What a difference three months make. When Vladimir Dyadyun's flicked effort crept into the corner of Hugo Lloris's net, there was near silence around the Gerland as the gravity of Rubin Kazan's early blow sunk in; save for the faraway cheer from the bench and the mere handful of Rubin supporters in the far corner of the stadium. Yet what happened next was extraordinary. There were no whistles or boos from the stand, but a swell of chanting. "Lyonnais, Lyonnais, Lyonnais!" Lyon's fans were - and are - firmly behind their team.

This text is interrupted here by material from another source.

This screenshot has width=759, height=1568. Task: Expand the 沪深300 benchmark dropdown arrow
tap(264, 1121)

Their players' response was emphatic. An early away goal for Rubin in the third qualifying round at Dynamo Kiev virtually killed the tie there and then. Something in the air told you that the same wouldn't happen to Lyon, and Remi Garde's side takes a deserved 3-1 lead to Russia for Wednesday's return leg after a sweltering night of real Champions League quality on and off the pitch - the likes of which has not been seen in this part of eastern France since Gerard Houllier's side stylishly saw off Real Madrid some five years ago. Lyon's status and swagger was built on occasions like this, but they lost that verve under the control of Claude Puel. Even the former coach's run to the 2010 semi-final was authored by scrappy, rather than sexy, soccer.

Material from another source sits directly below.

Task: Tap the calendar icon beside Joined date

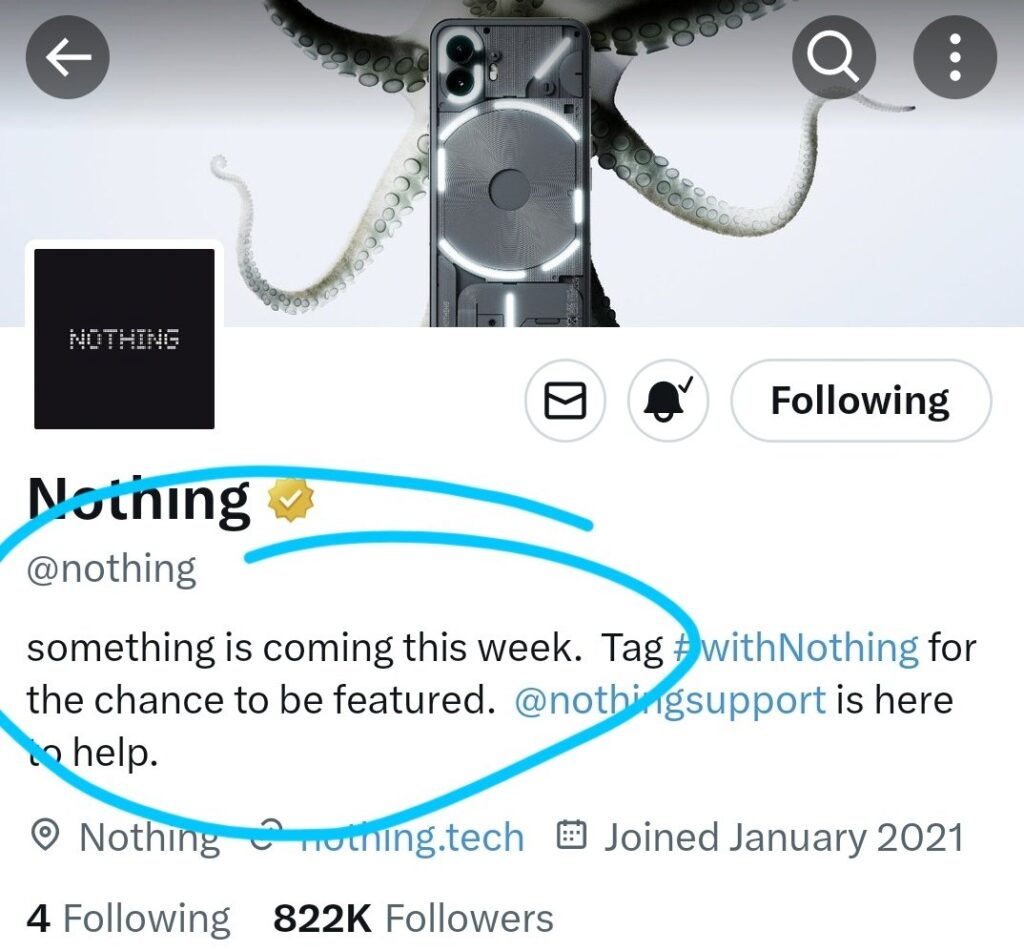Action: click(x=570, y=836)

The atmosphere was so powerful and irresistible that it even enveloped Rubin, with the Russian side seemingly caught up in the moment and certainly far less coy than its normal self, playing a far higher defensive line (even with five at the back), and taking uncharacteristic risks. This was exactly like knockout ties should be, whatever the stakes; full-blooded, no fear, end-to-end entertainment. It was a breathless spectacle, and all the better for it.

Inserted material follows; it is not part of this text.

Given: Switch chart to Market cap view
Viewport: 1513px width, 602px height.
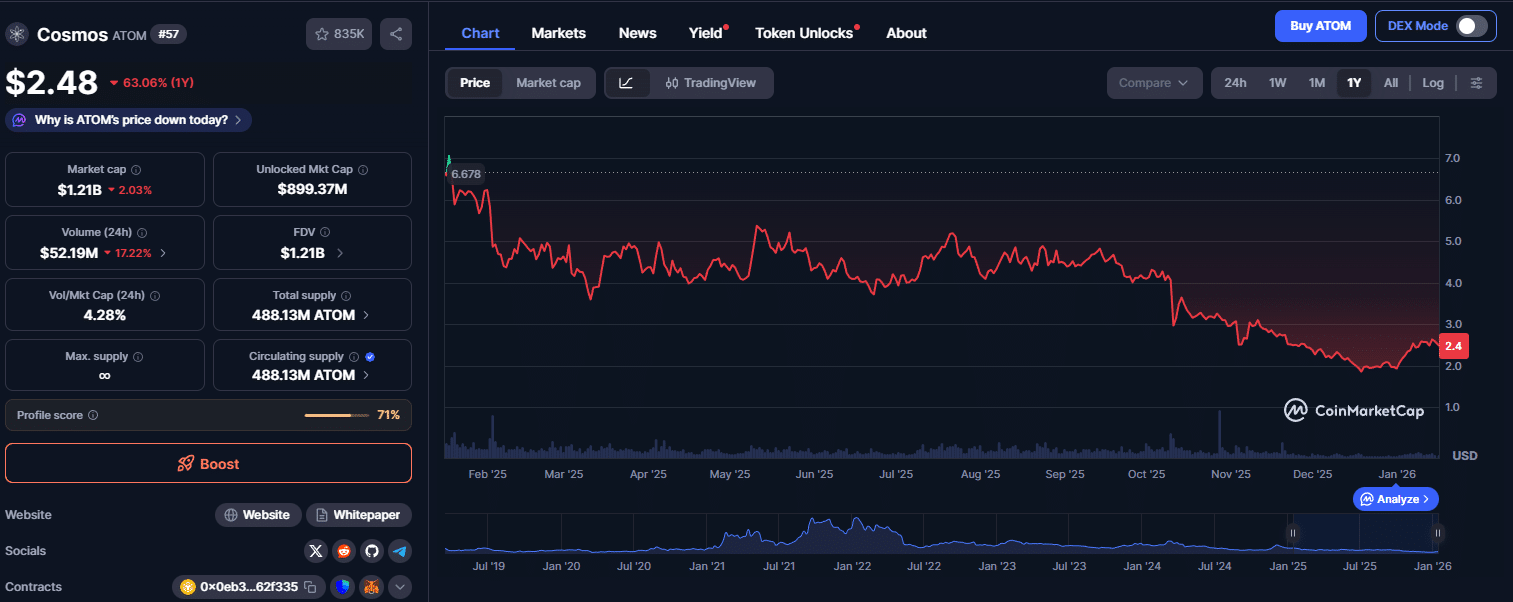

It's hard to separate the pervasive ambience from the new regime at Lyon. Garde has barely had time to get his name stenciled on his office door since replacing Puel at the helm of the erstwhile French champion and has had precious little cash to change the face of his squad. His one signing has been young defender Bakary Kone from Guingamp, who joined last Thursday. Kone had never played in the top division before last Saturday, and here he was pressed into service in Europe's premier club competition. His case sums up the current attitude at Lyon: Yes we can.

So what's different under Garde? "The spirit," Bosnian midfielder Miralem Pjanic frankly tells FOXSoccer.com after the game. "Simply, our game has changed. We play a lot more football, and we have a lot more freedom. The coach has put it in our heads that we can play."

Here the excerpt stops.